In April 2023, we introduced enterprise accounts for all new enterprise customers. We outlined our plans to assist existing customers with a single organization in obtaining an enterprise account. Enterprise accounts provide a unified experience granting access to all the latest and most robust features within the platform.

What is an enterprise account?

Enterprise accounts represent the top-most layer of the GitHub Enterprise management hierarchy, allowing enterprise owners to manage and scale their GitHub environments. Essentially, the enterprise account sits above organizations and serves as the primary interface for enterprise owners.

Benefits of an enterprise account:

Timeline & Next Steps:

If you have a GitHub Enterprise Cloud account without an enterprise account:

  • Voluntary Upgrade (Now – September 3rd, 2024): Administrators can proactively upgrade their existing account to an enterprise account via the Billing and Plans page under the account’s settings.
  • Automatic Upgrade (Starting September 3rd, 2024): If an upgrade was not completed during the voluntary phase, the account will be assigned a scheduled upgrade date. We’ll notify administrators two weeks prior to this date.
  • Seamless Transition: On the scheduled upgrade date, if not yet upgraded, the account will seamlessly transition and be nested under a new assigned enterprise account.

  • The new enterprise account name will match the organization name or as close as possible if the name is already taken, and customers may choose to rename after the upgrade.
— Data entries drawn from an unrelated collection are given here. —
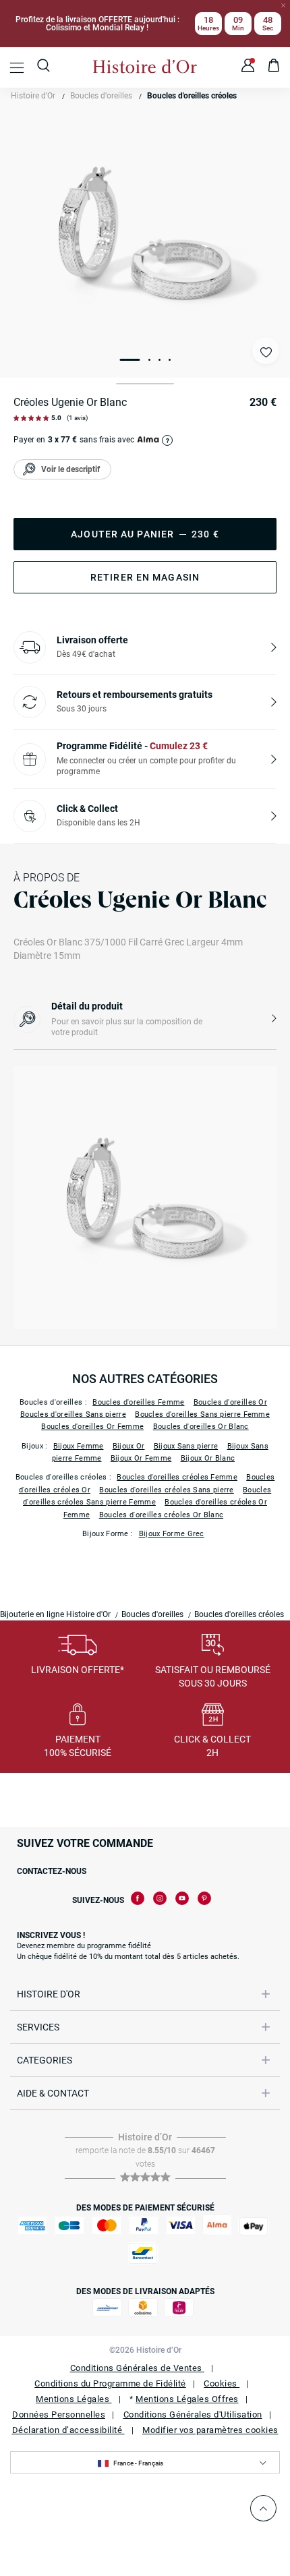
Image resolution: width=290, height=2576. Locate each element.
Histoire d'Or (33, 95)
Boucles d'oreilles (101, 95)
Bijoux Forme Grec (171, 1533)
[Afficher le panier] (274, 67)
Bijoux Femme (78, 1446)
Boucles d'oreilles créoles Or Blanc (161, 1515)
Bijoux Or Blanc (208, 1458)
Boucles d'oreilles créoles (192, 95)
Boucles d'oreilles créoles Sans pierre (166, 1490)
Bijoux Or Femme (141, 1458)
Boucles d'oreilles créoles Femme (177, 1477)
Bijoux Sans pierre (186, 1446)
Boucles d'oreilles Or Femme (92, 1426)
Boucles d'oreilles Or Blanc (201, 1426)
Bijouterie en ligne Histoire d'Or (55, 1614)
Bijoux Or (129, 1446)
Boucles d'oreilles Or (230, 1402)
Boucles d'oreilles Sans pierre (73, 1414)
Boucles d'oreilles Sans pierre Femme (202, 1414)
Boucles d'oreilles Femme (138, 1402)
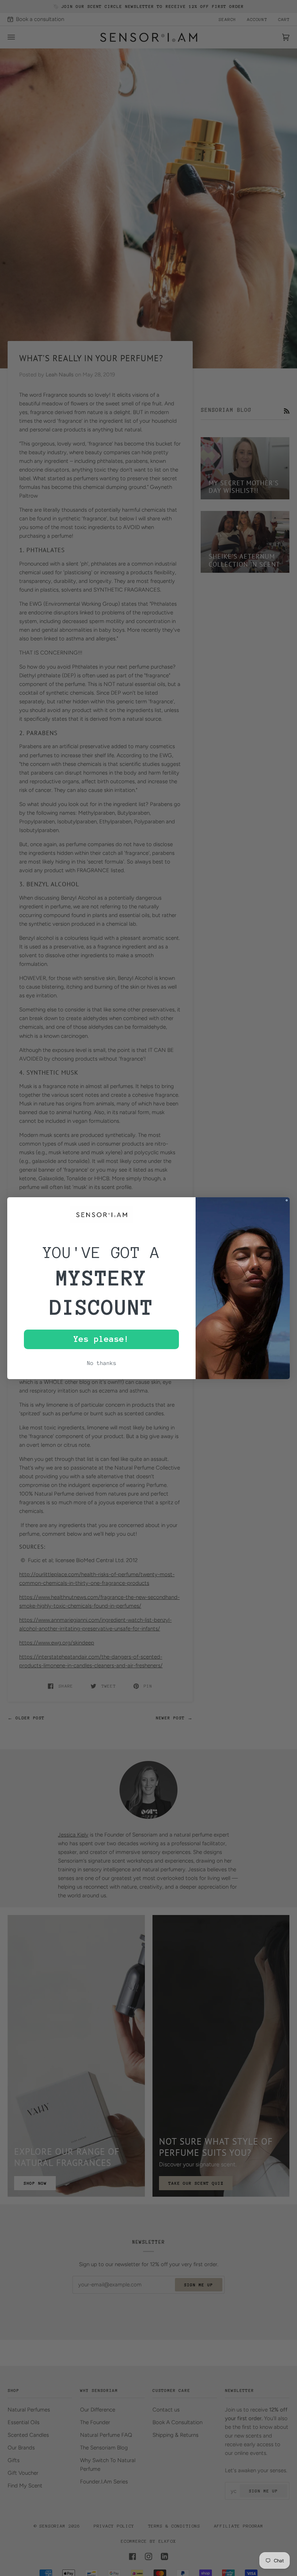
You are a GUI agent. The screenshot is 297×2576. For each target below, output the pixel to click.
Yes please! (101, 1339)
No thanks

  • There will be no change in ownership, all of the existing owners will remain the owners of the new enterprise account. The organization’s URL will not change, so existing usage of the repos or organization URL will not be impacted.
  • The existing configuration such as SAML SSO, PATs, policies, and application integrations should remain with the organization, unless there’s an override at the enterprise account.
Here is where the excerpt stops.